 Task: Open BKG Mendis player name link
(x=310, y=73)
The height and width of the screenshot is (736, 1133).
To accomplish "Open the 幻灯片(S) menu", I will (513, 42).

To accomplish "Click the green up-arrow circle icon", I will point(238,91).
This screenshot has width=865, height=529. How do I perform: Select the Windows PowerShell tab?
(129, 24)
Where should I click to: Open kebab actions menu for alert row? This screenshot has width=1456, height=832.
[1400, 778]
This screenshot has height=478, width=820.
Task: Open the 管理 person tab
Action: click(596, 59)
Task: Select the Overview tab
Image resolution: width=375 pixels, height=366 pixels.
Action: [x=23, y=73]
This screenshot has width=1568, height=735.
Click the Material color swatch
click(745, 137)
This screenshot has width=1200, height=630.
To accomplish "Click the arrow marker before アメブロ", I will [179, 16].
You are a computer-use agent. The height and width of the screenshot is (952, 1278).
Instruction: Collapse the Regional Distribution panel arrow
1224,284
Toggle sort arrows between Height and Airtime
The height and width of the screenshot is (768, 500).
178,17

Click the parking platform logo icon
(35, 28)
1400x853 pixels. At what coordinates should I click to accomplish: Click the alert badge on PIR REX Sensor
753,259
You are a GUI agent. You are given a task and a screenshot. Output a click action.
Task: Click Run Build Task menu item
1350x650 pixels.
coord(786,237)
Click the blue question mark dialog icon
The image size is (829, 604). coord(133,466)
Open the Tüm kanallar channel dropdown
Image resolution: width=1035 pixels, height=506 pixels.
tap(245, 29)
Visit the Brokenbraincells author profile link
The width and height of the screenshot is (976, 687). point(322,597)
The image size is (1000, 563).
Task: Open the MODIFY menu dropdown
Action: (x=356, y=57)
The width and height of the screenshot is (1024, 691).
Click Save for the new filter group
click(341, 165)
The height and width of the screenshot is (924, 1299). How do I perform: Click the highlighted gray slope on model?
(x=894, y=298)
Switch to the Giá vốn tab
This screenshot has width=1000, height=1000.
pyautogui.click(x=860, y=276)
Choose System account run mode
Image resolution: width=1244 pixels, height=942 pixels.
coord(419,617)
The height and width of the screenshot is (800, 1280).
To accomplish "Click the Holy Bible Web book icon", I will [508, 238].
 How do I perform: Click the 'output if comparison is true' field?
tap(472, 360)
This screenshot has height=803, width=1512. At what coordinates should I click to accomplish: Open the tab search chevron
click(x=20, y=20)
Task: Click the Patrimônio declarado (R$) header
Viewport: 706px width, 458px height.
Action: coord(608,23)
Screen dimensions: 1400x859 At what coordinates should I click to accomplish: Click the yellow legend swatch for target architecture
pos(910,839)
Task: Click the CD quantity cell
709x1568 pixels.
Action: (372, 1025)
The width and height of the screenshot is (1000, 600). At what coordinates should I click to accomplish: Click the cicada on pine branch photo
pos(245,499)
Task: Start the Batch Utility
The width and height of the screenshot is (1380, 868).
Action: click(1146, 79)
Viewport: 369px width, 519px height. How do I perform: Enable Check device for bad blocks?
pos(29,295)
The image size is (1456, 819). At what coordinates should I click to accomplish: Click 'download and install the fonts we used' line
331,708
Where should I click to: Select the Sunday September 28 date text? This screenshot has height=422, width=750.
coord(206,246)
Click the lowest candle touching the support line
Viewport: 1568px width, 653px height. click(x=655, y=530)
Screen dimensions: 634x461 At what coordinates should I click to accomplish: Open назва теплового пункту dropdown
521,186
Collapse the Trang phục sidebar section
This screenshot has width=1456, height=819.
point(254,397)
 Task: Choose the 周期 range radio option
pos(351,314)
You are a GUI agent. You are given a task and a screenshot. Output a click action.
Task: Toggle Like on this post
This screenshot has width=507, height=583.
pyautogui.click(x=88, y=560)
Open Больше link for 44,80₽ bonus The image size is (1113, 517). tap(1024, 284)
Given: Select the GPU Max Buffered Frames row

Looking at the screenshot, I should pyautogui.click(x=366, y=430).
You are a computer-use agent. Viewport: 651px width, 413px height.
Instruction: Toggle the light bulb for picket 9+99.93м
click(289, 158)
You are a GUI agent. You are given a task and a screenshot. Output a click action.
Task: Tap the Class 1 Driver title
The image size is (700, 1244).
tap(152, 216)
********
- _Goal_
Extract every line of the records above that contains the string "swatch", treating uppercase and lowercase letters as distinct.

- _Worked solution_
Click the Material color swatch
Screen dimensions: 1400x859 At what coordinates should I click to accomplish: Click the yellow legend swatch for target architecture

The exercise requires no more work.